Von der Leyen für friedlichen und demokratischen Übergang

Auch EU-Kommissionspräsidentin Ursula von der Leyen erinnerte nach den US-Angriffen an das Völkerrecht - verzichtete dabei aber zunächst auch auf direkte Kritik. «Wir stehen an der Seite der venezolanischen Bevölkerung und unterstützen einen friedlichen und demokratischen Übergang», schrieb die deutsche Politikerin auf X. Jede Lösung müsse das internationale Recht und die Charta der Vereinten Nationen achten.

EU-Ratspräsident ruft zur Deeskalation auf

EU-Ratspräsident António Costa zeigte sich besorgt über die Entwicklungen. «Die Europäische Union ruft zur Deeskalation und zu einer Lösung unter vollständiger Achtung des Völkerrechts und der in der Charta der Vereinten Nationen verankerten Grundsätze auf», schrieb Costa auf X. Die EU werde sich weiterhin für eine friedliche, demokratische und inklusive Lösung in Venezuela einsetzen.
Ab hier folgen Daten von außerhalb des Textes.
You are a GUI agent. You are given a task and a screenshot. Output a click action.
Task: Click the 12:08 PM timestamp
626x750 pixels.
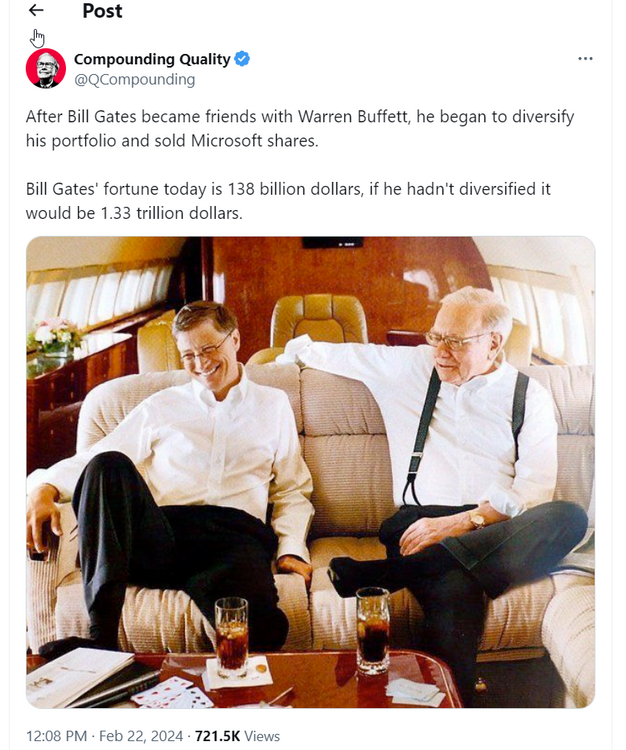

Die USA hatten in der Nacht auf Samstag (Ortszeit) Ziele in Venezuela angegriffen und nach Angaben von Präsident Donald Trump auch den autoritären Staatschef Maduro gefasst und ausser Landes gebracht. Die Luftschläge richteten sich Berichten zufolge vor allem gegen Militärstützpunkte, Flugplätze, Kommunikationsanlagen und Häfen.